* BEGIN Extract *

AMD 3rd Gen EPYC Milan Review: A Peak vs Per Core Performance Balance

Name: AMD 3rd Gen EPYC Milan Review: A Peak vs Per Core Performance Balance
Item: AMD 3rd Gen EPYC Milan Review: A Peak vs Per Core Performance Balance

by Dr. Ian Cutress & Andrei Frumusanu on March 15, 2021 11:00 AM EST

120 Comments | Add A Comment

120 Comments

Disclaimer June 25^th: The benchmark figures in this review have been superseded by our second follow-up Milan review article, where we observe improved performance figures on a production platform compared to AMD’s reference system in this piece.

SPECjbb MultiJVM - Java Performance

Moving on from SPECCPU, we shift over to SPECjbb2015. SPECjbb is a from ground-up developed benchmark that aims to cover both Java performance and server-like workloads, from the SPEC website:

“The SPECjbb2015 benchmark is based on the usage model of a worldwide supermarket company with an IT infrastructure that handles a mix of point-of-sale requests, online purchases, and data-mining operations. It exercises Java 7 and higher features, using the latest data formats (XML), communication using compression, and secure messaging.

* END Extract *
* BEGIN Records *

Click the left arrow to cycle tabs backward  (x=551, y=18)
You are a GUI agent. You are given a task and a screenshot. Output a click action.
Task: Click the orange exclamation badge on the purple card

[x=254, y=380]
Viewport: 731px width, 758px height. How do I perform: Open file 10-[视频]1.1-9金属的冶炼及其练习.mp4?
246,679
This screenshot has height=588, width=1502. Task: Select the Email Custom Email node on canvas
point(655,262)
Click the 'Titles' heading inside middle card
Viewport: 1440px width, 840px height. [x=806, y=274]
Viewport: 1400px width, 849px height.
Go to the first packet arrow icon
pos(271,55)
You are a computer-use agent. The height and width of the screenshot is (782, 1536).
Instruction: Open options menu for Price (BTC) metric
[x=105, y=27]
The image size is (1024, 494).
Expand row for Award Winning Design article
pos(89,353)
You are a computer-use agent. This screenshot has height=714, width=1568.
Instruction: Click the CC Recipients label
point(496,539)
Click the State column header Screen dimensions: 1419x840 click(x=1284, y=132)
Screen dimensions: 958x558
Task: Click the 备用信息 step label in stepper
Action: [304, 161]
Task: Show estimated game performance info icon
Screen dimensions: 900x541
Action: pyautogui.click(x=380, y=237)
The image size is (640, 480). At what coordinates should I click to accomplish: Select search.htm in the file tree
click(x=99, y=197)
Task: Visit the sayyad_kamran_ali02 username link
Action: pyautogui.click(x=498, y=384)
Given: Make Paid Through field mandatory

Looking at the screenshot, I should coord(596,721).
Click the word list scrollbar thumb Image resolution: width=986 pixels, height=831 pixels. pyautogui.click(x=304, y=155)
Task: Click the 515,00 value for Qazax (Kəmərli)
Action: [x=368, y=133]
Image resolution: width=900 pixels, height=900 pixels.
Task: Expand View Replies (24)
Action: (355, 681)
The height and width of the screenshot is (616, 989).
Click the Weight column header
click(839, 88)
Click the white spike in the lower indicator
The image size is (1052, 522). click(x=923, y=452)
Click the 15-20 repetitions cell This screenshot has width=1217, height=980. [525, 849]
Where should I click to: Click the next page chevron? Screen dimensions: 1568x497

* END Records *

◆ Tasks and exercises
1) In the Milan review, write out everything from "120 Comments |" down to "in this piece.", swapping "reference system" for "test platform".
2) According to the Milan review, what mix of activities does the supermarket company's IT infrastructure handle? Name each one.
3) Please render this sentence from the Milan review in Spanish: "Moving on from SPECCPU, we shift over to SPECjbb2015."

◆ Results by task
1)
120 Comments | Add A Comment

120 Comments

Disclaimer June 25^th: The benchmark figures in this review have been superseded by our second follow-up Milan review article, where we observe improved performance figures on a production platform compared to AMD’s test platform in this piece.

2)
- Point-of-sale requests
- Online purchases
- Data-mining operations

3) Dejando atrás SPECCPU, pasamos a SPECjbb2015.